5 Top Tips for a Successful Fashion E-Commerce Strategy

8'

Fashion remains the largest B2C e-commerce market segment – sales are predicted to reach $1 trillion by 2025 (Statista). And not only the biggest segment, but the most successful too: from 2020-2021, sportswear brands and luxury players including Nike, Adidas, Anta Sports and Lululemon, as well as LVMH, Kering and Hermès were among the “super winners”, outperforming the wider market.

In the following article, we will not only highlight the challenges they (and you) face, but also provide five key tips on how to work around them to drive a fashion e-commerce strategy that makes you become a super-winner.

4 challenges every fashion brand needs to meet

1. Death of brand loyalty

The ever-present threat of abandonment by fickle customers is a clear and present risk to brands, especially on marketplaces. 44% of brands report the biggest challenges selling on marketplaces are competing on price and controlling (i.e., differentiating) the customer experience.

2. Rising return rates and how to manage them

Despite the emergence a decade ago of virtual fitting rooms to help shoppers choose the correct size, see how a garment would fit on them, or even go with other garments (outfit-builders), return rates today remain stubbornly high starting at around 25% for single items purchased in a single size.

3. Technological advancements require investment

Continuing a trend which started to gain traction soon after the emergence of virtual fitting rooms, augmented and virtual reality shopping experiences are rapidly becoming the norm, especially for luxury brands. The metaverse – fully immersive, virtual reality worlds – is upon us. But not many brands will be able to invest as heavily as luxury fashion brands to take advantage of it.

4. Pressure from consumers

Younger shoppers, in particular, are likely to lend their loyalty to brands with which they share an affinity, usually on the basis of common values or purpose. This frequently manifests in the form of “green credentials”, requiring brands to be able to demonstrate the use of ethically sourced and green manufacturing materials. This is leading to the introduction of “product passports”, which achieve two goals: tackling counterfeiting, and enhancing consumer trust. 40% of fashion executives plan to adopt product passports.

- Material provided
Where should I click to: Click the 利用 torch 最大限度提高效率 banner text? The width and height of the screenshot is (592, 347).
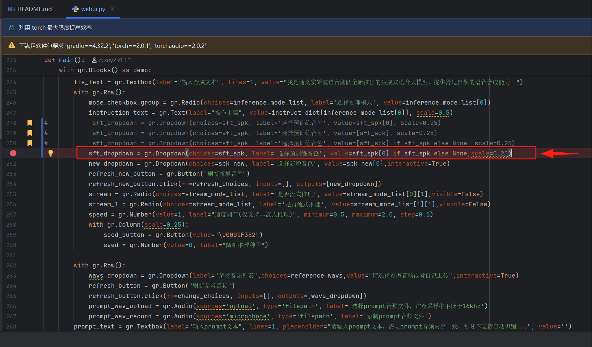[56, 27]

- Written tasks
- A) Reproduce the passage of the fashion e-commerce article between "Despite the emergence" and "a single size.", inclusive.
- B) Proceed with the fashion e-commerce article, writing on from its final sentence.

- Answers per task
- A)
Despite the emergence a decade ago of virtual fitting rooms to help shoppers choose the correct size, see how a garment would fit on them, or even go with other garments (outfit-builders), return rates today remain stubbornly high starting at around 25% for single items purchased in a single size.

- B)
5 top tips for your fashion e-commerce strategy

Those are four meaty challenges. Addressing them successfully is, pretty much, a matter of life or death for fashion brands. And they are addressable, for sure. But at what cost? How can you address challenges like these without simply breaking the bank a different way?

1. Embrace the ‘social selling’ revolution

Social commerce sales are expected to nearly triple by 2025. Fashion brands are testing out the opportunities presented – such as livestreaming and augmented reality – on platforms including Snapchat and TikTok. Promote and sell your products on social media too, to increase visibility and brand loyalty.

How can Lengow help?

Lengow has developed integrations for social media platforms just as it has for 1600 other marketing and sales channels. We have integrations for Snapchat, TikTok, Instagram, Facebook and Pinterest. 

We have created powerful functionality on our platform (in the form of My Custom Channel) to help our clients win at live commerce.

Using the Lengow platform, Pimkie quickly gained visibility of an affinity audience and gave its traffic team full autonomy to manage its campaigns on TikTok. Since the campaign’s launch, Pimkie has increased coverage of under-25 shoppers by a million – up 78% – and has increased the number of customers recruited via the website by 10%.

2. Sell your products on the right marketplaces

Marketplaces are a game-changer for driving growth and reaching new audiences: they are growing at double the rate of overall e-commerce, with more and more niche marketplaces created every year.

Many niche fashion marketplaces have emerged in the past few years, on which 35% of consumers* shop, especially for apparel, sneakers/other footwear and home products.

As well as providing visibility, marketplaces provide brands with other benefits – for example, the opportunity to sell end-of-season or off-season garments at cheaper prices. YOOX, Veepee, Privalia, showroomprivé.com or SecretSales provide this opportunity. This is increasingly important, since it is now illegal to destroy unsold goods in France, with similar legislation possible elsewhere. Where legislation doesn’t (yet) exist, consumer expectations around your approach to sustainability play a part.

How can Lengow help?

Lengow has integrations with all major (fashion) marketplaces (Zalando, YOOX, La Redoute etc.), enabling you to sell in more places without needing extra resources. Administer your marketplaces and monitor all key metrics through a single interface: the Lengow platform.

The made-in-Spain footwear company Liberitae developed a profitable digital strategy on the right marketplaces thanks to Lengow. They increased by x10 their turnover on marketplaces and got presence in x4 more countries.

3. Enrich your product catalogue to stand out from the crowd

With increasing competition and an increasing number of touchpoints, it is both difficult to stand out from the crowd and to ensure that shoppers see the same information wherever they encounter the brand.

To compete, follow best practice:

  • optimise your titles: use attractive, well-structured, strategic keywords. Use search tools to find out what people are searching for.
  • provide as many attributes as possible to better describe your products. Using both mandatory and optional attributes is important to providing a first-rate online product experience and to increasing the visibility of your product. This is especially important but challenging in the fashion sector, due to the numerous possible attributes. But it’s also vital to help your customers make a better-informed decision.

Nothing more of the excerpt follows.